* **Task instructions**:
The records follow. Print, word for word, the first line through the "Click the green New" line.

* **Source records**:

-*-*-

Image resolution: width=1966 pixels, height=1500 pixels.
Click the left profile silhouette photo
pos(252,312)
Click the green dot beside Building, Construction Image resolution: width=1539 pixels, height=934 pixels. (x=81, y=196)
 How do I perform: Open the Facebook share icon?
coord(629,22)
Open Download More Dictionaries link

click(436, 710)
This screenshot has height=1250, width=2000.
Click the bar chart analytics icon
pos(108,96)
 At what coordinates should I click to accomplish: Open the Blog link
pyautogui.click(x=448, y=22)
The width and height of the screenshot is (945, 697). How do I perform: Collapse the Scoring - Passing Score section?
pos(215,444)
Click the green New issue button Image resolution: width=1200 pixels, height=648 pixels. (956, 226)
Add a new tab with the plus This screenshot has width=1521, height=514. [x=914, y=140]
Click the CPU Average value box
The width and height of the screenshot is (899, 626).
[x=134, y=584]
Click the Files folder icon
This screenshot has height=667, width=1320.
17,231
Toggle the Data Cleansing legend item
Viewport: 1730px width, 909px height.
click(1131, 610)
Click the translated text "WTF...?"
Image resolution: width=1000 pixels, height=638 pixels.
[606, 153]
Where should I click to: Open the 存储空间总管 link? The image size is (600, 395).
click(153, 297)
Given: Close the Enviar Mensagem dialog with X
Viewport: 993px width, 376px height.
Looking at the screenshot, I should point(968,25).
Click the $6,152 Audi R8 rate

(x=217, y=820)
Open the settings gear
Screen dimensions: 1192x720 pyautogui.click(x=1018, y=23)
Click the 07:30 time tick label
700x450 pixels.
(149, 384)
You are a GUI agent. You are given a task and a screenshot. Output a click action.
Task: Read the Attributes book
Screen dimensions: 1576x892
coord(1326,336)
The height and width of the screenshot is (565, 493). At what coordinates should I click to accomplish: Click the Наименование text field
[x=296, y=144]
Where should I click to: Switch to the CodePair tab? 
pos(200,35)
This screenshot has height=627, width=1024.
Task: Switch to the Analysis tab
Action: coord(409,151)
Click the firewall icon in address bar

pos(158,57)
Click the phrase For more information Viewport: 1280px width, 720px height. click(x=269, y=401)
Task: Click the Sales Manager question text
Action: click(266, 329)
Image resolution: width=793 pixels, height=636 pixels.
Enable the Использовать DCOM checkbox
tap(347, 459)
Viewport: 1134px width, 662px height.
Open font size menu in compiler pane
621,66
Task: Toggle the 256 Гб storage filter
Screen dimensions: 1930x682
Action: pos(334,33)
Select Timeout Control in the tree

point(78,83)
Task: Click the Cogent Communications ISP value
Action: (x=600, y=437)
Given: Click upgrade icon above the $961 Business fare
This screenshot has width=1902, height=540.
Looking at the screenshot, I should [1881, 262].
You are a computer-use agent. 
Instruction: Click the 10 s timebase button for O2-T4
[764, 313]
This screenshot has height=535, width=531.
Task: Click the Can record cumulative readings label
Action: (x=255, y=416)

-*-*-

* **Solution for this exercise**:
Image resolution: width=1966 pixels, height=1500 pixels.
Click the left profile silhouette photo
pos(252,312)
Click the green dot beside Building, Construction Image resolution: width=1539 pixels, height=934 pixels. (x=81, y=196)
 How do I perform: Open the Facebook share icon?
coord(629,22)
Open Download More Dictionaries link

click(436, 710)
This screenshot has height=1250, width=2000.
Click the bar chart analytics icon
pos(108,96)
 At what coordinates should I click to accomplish: Open the Blog link
pyautogui.click(x=448, y=22)
The width and height of the screenshot is (945, 697). How do I perform: Collapse the Scoring - Passing Score section?
pos(215,444)
Click the green New issue button Image resolution: width=1200 pixels, height=648 pixels. (956, 226)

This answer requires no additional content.